Orbán’s Easter Message: Migration In Focus Of Conflicts
- 18 Apr 2017 11:00 AM
This is what stirred up still water and filled Easter Week with uproar,” Orbán told Vasárnapi Ujsag, a Sunday morning programme of public Kossuth Radio, referring to a series of demonstrations over the past few days.
The prime minister called it completely understandable that US billionaire George Soros’s “international and domestic networks” are protesting against the recent amendment to the higher education law.
It is still to be understood, however, why Hungarian academics, scholars and professors take a stand for Soros keeping his privileges instead of other universities in Hungary getting the same rights as the Central European University enjoys, he said.

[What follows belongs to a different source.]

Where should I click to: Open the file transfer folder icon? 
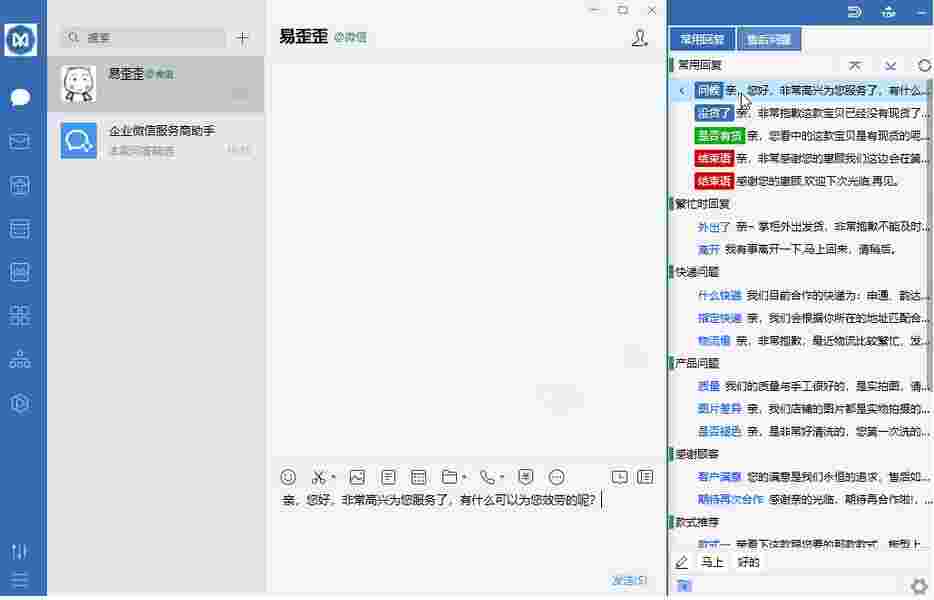click(447, 477)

Orbán called the protests “a peripheral theatre of war” of a crucial conflict, which concerns the ethnic mix of Europe. The Hungarian branches of international NGO networks conceive Europe as a continent letting in foreign ethnicities from other parts of Europe, he said.
An unimpeded immigration of those aspiring for a European standard of living would carry a risk of terrorism and deteriorating public security, and imply the emergence of parallel Muslim and Christian societies in the European countries.

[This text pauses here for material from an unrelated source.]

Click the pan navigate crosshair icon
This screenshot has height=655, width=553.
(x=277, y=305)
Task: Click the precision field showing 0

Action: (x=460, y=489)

Orbán said “Soros’s network” is angry with Hungary because it has halted the wave of migrants which they had proven in theory to be unstoppable. Asked about when the conflict will escalate, Orbán said that the European Union wanted to close the dispute by June through the approval of new immigration rules that are mandatory for all.
“Some of us are still resisting,” he said, mentioning the Visegrad Four and Romania as countries determined to preserve Europe’s Christian identity.
“A crucial clash is in the offing,” Orbán said, referring to the European parliamentary debate over Hungary scheduled for late April, and the next two EU summit meetings designed to bring the issue of immigration to a head. Orbán admitted that Soros had had some merits in Hungary’s transition to democracy in the late 1980s, including support for many young anti-communists, civil organisations and samizdats.
The prime minister said he could put up with Soros’s financial moves, including speculation against the Hungarian forint and “an attempt to take over OTP”. Orbán said he could even tolerate the existence of the CEU which he said was training liberal activists for the southern Slav and central European countries.
“What has really triggered the fuse is the Soros empire’s decision to support migration,” the prime minister said. As migration is connected with the safety of Hungarian people, border defence, public security and terrorism, “there is no room for compromise,” he said.